── GIVEN PASSAGE ──

It is possible for mainstream optometric practices to provide services that Aboriginal and Torres Strait Islander peoples want to access and use but this may be more readily achieved through Aboriginal Health Services.
The current system for providing eye care in urban and regional areas relies on health-seeking behaviour that may not be followed by many Aboriginal and Torres Strait Islander peoples. Our field studies suggest that most Indigenous people do not walk into a private optometric practice and seek care, nor do they request referral from their general practitioner. Most eye examinations result from the general practitioner or Aboriginal Health Worker initiating the referral to either an optometrist or ophthalmologist. Compared to those in more remote areas, Aboriginal people living in urban areas are less well supported by local organisations that could help co-ordinate and facilitate eye care. Optometric clinics that provide predominantly mainstream services face practical difficulties in adopting culturally welcoming services for minority groups. They have business models that may not embrace free or low-cost services and that may be limited in their capacity to engage with the Indigenous community through promotion and community participation. There is merit in providing optometric services within Aboriginal Health Services that are controlled by Indigenous organisations and are seen to be culturally safe.[2, 8, 14] This allows the provision of services in a familiar and comfortable space and overcomes a number of barriers around the cultural appropriateness of the facility, including arranging appointments. Aboriginal Health Services are publicly funded operations and have links to government support for provision of aids and the purchase of equipment. They also have health promotion activities that can engage the local community. It remains incumbent on the practitioners providing the service to ensure their own cultural awareness and respect.

───
── DATASET CONTENT ──

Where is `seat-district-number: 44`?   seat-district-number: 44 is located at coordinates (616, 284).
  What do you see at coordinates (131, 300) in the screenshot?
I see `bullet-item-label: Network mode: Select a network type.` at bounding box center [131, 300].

───

**WHAT TO DO**
Write out everything in the eye care passage from "It is possible" down to "Aboriginal Health Services.", with no changes.

**ANSWER SECTION**
It is possible for mainstream optometric practices to provide services that Aboriginal and Torres Strait Islander peoples want to access and use but this may be more readily achieved through Aboriginal Health Services.